### [Exercise]
Give the data again in full, with every character unchanged.

Stored data
══════════
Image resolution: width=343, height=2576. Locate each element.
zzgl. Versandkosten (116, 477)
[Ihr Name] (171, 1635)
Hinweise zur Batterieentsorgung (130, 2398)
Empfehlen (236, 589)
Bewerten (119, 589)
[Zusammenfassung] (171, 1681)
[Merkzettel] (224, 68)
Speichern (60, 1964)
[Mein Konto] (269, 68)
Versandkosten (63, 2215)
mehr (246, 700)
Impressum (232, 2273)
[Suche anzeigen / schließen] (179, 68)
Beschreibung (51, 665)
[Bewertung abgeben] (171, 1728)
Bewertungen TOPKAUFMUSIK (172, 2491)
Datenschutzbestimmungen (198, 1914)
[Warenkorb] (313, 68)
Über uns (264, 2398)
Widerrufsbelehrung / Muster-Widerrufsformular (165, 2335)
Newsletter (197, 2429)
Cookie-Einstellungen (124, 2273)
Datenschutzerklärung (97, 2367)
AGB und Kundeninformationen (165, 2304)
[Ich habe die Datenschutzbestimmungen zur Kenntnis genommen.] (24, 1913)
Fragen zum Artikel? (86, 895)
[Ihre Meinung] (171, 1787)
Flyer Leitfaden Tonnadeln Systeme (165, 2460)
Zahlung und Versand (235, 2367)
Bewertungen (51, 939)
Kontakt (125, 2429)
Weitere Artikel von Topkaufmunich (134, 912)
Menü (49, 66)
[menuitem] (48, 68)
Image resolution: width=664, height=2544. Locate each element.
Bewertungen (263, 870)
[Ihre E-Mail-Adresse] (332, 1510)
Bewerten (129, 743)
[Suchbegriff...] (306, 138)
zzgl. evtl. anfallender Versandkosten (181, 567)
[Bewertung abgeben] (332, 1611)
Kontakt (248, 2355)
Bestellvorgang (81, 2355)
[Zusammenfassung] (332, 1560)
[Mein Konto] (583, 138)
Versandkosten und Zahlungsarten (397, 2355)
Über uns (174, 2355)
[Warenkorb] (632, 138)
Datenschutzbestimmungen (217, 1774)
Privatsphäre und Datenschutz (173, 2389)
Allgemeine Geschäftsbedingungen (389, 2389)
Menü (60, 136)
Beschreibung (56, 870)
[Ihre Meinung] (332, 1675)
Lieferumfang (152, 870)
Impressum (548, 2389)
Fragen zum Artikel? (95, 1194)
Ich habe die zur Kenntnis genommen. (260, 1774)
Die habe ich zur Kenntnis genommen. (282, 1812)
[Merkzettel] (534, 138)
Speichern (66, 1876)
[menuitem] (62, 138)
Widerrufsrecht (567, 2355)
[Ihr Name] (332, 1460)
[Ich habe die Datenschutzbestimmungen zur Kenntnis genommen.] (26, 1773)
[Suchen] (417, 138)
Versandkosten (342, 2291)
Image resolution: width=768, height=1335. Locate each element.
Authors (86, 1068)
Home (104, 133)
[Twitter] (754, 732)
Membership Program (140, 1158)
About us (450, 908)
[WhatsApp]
══════════
### [Task answer]
Image resolution: width=343, height=2576. Locate each element.
zzgl. Versandkosten (116, 477)
[Ihr Name] (171, 1635)
Hinweise zur Batterieentsorgung (130, 2398)
Empfehlen (236, 589)
Bewerten (119, 589)
[Zusammenfassung] (171, 1681)
[Merkzettel] (224, 68)
Speichern (60, 1964)
[Mein Konto] (269, 68)
Versandkosten (63, 2215)
mehr (246, 700)
Impressum (232, 2273)
[Suche anzeigen / schließen] (179, 68)
Beschreibung (51, 665)
[Bewertung abgeben] (171, 1728)
Bewertungen TOPKAUFMUSIK (172, 2491)
Datenschutzbestimmungen (198, 1914)
[Warenkorb] (313, 68)
Über uns (264, 2398)
Widerrufsbelehrung / Muster-Widerrufsformular (165, 2335)
Newsletter (197, 2429)
Cookie-Einstellungen (124, 2273)
Datenschutzerklärung (97, 2367)
AGB und Kundeninformationen (165, 2304)
[Ich habe die Datenschutzbestimmungen zur Kenntnis genommen.] (24, 1913)
Fragen zum Artikel? (86, 895)
[Ihre Meinung] (171, 1787)
Flyer Leitfaden Tonnadeln Systeme (165, 2460)
Zahlung und Versand (235, 2367)
Bewertungen (51, 939)
Kontakt (125, 2429)
Weitere Artikel von Topkaufmunich (134, 912)
Menü (49, 66)
[menuitem] (48, 68)
Image resolution: width=664, height=2544. Locate each element.
Bewertungen (263, 870)
[Ihre E-Mail-Adresse] (332, 1510)
Bewerten (129, 743)
[Suchbegriff...] (306, 138)
zzgl. evtl. anfallender Versandkosten (181, 567)
[Bewertung abgeben] (332, 1611)
Kontakt (248, 2355)
Bestellvorgang (81, 2355)
[Zusammenfassung] (332, 1560)
[Mein Konto] (583, 138)
Versandkosten und Zahlungsarten (397, 2355)
Über uns (174, 2355)
[Warenkorb] (632, 138)
Datenschutzbestimmungen (217, 1774)
Privatsphäre und Datenschutz (173, 2389)
Allgemeine Geschäftsbedingungen (389, 2389)
Menü (60, 136)
Beschreibung (56, 870)
[Ihre Meinung] (332, 1675)
Lieferumfang (152, 870)
Impressum (548, 2389)
Fragen zum Artikel? (95, 1194)
Ich habe die zur Kenntnis genommen. (260, 1774)
Die habe ich zur Kenntnis genommen. (282, 1812)
[Merkzettel] (534, 138)
Speichern (66, 1876)
[menuitem] (62, 138)
Widerrufsrecht (567, 2355)
[Ihr Name] (332, 1460)
[Ich habe die Datenschutzbestimmungen zur Kenntnis genommen.] (26, 1773)
[Suchen] (417, 138)
Versandkosten (342, 2291)
Image resolution: width=768, height=1335. Locate each element.
Authors (86, 1068)
Home (104, 133)
[Twitter] (754, 732)
Membership Program (140, 1158)
About us (450, 908)
[WhatsApp]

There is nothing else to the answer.